A 1" error in angle may give a significant error in MEP. Cylinder pressures are best measured with piezo transducers. If directly exposed to the combustion chamber, they often suffer from transient thermal effects during combustion. The radiated heat pulse causes a transient bowing of the diaphragm on the front of the transducer, affecting the pressure readings.

This can be reduced but not eliminated by an insulating layer. If the transducer is recessed into a cavity, then resonance effects in the cavity may affect the readings.

One approach has been to incorporate the transducer into a spark plug washer or diesel injector washer , which presumably eliminates some of the above effects, but may make the reading sensitive to vibration and resonance effects.

Cylinder pressures often vary significantly between cylinders, so for a multi-cylinder engine it would be necessary to measure on all cylinders simultaneously. While engine friction measuring methods may not be strictly accurate, they are nevertheless very valuable experimental tools for developing improved engine designs.

The automotive industry requires complex tests, based on various driving cycles, with closely controlled conditions. Many of the worst engine emissions occur during transient conditions, which is why these requirements have evolved. Further details can be found in Plint and Martyr Temperatures of the internals of engines are measured routinely as part of engine development.

For static components, thermocouples are the standard technique, but for moving components, other techniques are used. A variety of plugs which melt at different temperatures are fitted, and the engine is run then dismantled to discover which have melted.

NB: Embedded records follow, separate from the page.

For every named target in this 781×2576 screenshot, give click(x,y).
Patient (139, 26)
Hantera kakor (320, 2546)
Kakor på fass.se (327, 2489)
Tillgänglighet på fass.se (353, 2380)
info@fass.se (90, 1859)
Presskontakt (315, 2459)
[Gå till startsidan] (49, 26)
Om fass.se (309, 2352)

It is important to decrease the load and speed of the test progressively, as heat soakage can result in parts of the piston becoming unrealistically hot if the engine is suddenly stopped from full power. An arrangement has been described in Section 5. A small window is fitted in the cylinder wall and the infra- red detection instrument views through a stroboscopic disc. By varying the phasing between engine and stroboscope various parts of the piston can be observed.

Measurement of wear of piston rings has been carried out by irradiating a ring, then subsequently measuring the radioactivity of the engine oil. This technique could be applied to any component, and can be potentially used in the field as well as on the test-bed. Chemical doping rather than irradiation may be equally appropriate.